Data et transport sensible : l’autre chaîne de sécurité
Dans une mission institutionnelle, diplomatique ou premium, la sécurité ne se joue pas uniquement sur la route. En effet, pour Regency, elle commence bien avant le départ, dans la manière dont les informations sont collectées, qualifiées, partagées et protégées. Horaires d’arrivée, listes de passagers, points de rendez-vous, accès et adresses confidentiels, changements de dernière minute : chaque donnée contribue à la fluidité de l’opération, mais devient sensible si elle circule mal.La data est donc devenue, pour l’entreprise, un véritable outil de pilotage. Elle permet d’anticiper les flux, d’ajuster les rotations, de suivre les mouvements, de réduire les temps d’attente et d’informer les bonnes personnes au bon moment. Mais cette efficacité impose une discipline : limiter les accès, structurer les échanges, fiabiliser les fichiers et sensibiliser les équipes comme les partenaires.

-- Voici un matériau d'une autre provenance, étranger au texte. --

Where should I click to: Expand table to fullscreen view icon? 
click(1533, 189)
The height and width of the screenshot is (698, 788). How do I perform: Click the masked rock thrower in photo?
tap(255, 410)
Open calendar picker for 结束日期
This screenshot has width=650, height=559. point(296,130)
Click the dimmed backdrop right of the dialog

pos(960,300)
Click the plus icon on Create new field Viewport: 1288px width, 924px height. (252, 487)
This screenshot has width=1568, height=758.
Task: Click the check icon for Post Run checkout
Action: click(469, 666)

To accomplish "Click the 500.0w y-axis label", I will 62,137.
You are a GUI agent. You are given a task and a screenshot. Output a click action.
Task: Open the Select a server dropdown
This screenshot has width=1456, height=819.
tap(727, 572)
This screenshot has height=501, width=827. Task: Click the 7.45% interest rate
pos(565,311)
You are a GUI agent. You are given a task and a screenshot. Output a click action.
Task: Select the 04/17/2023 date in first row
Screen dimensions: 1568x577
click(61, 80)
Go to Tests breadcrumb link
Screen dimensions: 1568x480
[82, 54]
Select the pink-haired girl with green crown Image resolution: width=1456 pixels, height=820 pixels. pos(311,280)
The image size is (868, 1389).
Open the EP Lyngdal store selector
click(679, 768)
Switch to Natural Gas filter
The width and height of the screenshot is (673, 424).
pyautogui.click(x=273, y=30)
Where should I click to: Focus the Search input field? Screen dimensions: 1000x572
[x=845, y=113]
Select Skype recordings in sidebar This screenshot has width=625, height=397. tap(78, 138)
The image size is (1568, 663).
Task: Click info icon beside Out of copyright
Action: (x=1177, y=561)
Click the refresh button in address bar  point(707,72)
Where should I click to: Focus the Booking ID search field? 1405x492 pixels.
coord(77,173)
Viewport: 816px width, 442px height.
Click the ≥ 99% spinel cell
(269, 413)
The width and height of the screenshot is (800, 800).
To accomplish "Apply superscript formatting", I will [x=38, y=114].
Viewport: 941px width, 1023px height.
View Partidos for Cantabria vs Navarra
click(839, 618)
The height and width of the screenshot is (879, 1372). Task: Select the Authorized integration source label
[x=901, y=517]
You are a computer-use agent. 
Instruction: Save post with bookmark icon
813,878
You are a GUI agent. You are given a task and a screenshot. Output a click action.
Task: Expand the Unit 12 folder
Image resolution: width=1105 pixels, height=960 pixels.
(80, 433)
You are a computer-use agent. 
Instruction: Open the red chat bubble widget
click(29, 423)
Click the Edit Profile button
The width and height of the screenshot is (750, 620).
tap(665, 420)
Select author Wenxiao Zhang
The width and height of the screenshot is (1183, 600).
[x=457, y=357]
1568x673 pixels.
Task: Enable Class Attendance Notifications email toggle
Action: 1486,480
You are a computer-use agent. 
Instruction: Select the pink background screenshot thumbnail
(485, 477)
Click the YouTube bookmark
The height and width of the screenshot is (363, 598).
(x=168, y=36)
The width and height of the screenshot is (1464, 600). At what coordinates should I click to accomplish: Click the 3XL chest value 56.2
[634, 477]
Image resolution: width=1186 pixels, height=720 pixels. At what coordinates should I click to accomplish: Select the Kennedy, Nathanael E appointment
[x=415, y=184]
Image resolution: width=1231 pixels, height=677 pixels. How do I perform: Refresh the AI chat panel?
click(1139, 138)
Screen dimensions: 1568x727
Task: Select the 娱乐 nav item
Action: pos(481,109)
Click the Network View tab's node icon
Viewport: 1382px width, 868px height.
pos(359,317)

« La protection des données est devenue un enjeu majeur du secteur du transport avec chauffeur », souligne Myriam Laissy, avant de poursuivre : « Pour les institutions, ambassades, entreprises ou organisateurs d’événements, cette dimension devient un critère de choix. Le transporteur ne gère plus seulement des véhicules et des chauffeurs. Il administre une chaîne d’information, parfois aussi stratégique que la chaîne logistique elle-même. Dans ce contexte, la cybersécurité prolonge naturellement la discrétion historique du métier : protéger les personnes, les parcours et les informations qui les relient ».